#### Directions for this task:
From the line that contains "Task: Click the trending arrow Values icon" to the last line of the entries, set down each line exactly as written, both ends included, with nothing else.

#### Information shown:

[Start of section]

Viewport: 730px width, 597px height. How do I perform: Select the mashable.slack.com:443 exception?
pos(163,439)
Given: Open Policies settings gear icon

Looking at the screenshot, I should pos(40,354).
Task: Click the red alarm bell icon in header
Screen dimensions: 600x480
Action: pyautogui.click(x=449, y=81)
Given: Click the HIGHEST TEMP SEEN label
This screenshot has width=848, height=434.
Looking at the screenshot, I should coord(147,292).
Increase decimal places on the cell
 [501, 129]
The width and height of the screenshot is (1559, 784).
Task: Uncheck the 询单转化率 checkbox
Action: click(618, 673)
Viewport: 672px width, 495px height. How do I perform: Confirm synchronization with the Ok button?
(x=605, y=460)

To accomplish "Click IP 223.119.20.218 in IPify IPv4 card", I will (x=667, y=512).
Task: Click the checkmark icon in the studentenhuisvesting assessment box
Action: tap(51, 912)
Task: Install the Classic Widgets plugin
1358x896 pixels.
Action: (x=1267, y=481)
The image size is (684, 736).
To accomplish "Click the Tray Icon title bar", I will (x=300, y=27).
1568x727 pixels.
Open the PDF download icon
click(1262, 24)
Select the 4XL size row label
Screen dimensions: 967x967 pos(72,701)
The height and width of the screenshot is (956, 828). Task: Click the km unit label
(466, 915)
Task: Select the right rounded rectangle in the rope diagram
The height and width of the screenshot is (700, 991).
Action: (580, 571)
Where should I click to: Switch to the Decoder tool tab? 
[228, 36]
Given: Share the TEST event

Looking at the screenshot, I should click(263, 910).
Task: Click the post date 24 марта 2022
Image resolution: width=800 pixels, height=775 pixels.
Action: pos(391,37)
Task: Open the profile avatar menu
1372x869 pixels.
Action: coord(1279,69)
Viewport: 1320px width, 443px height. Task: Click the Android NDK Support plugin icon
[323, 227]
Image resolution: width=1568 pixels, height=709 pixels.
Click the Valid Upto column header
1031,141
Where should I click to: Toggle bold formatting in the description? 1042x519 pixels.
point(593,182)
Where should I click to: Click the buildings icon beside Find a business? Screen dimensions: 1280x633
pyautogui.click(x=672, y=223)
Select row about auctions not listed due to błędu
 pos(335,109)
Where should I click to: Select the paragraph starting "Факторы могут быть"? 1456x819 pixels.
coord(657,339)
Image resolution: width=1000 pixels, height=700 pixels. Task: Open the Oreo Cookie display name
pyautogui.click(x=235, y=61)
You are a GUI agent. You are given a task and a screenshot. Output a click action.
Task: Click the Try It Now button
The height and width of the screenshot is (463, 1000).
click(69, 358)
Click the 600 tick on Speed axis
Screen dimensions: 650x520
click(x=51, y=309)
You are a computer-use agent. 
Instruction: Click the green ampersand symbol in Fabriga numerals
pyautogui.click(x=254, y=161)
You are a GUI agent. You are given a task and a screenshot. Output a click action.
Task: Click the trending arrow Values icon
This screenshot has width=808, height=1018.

[End of section]

#### Task response:
Task: Click the trending arrow Values icon
This screenshot has width=808, height=1018.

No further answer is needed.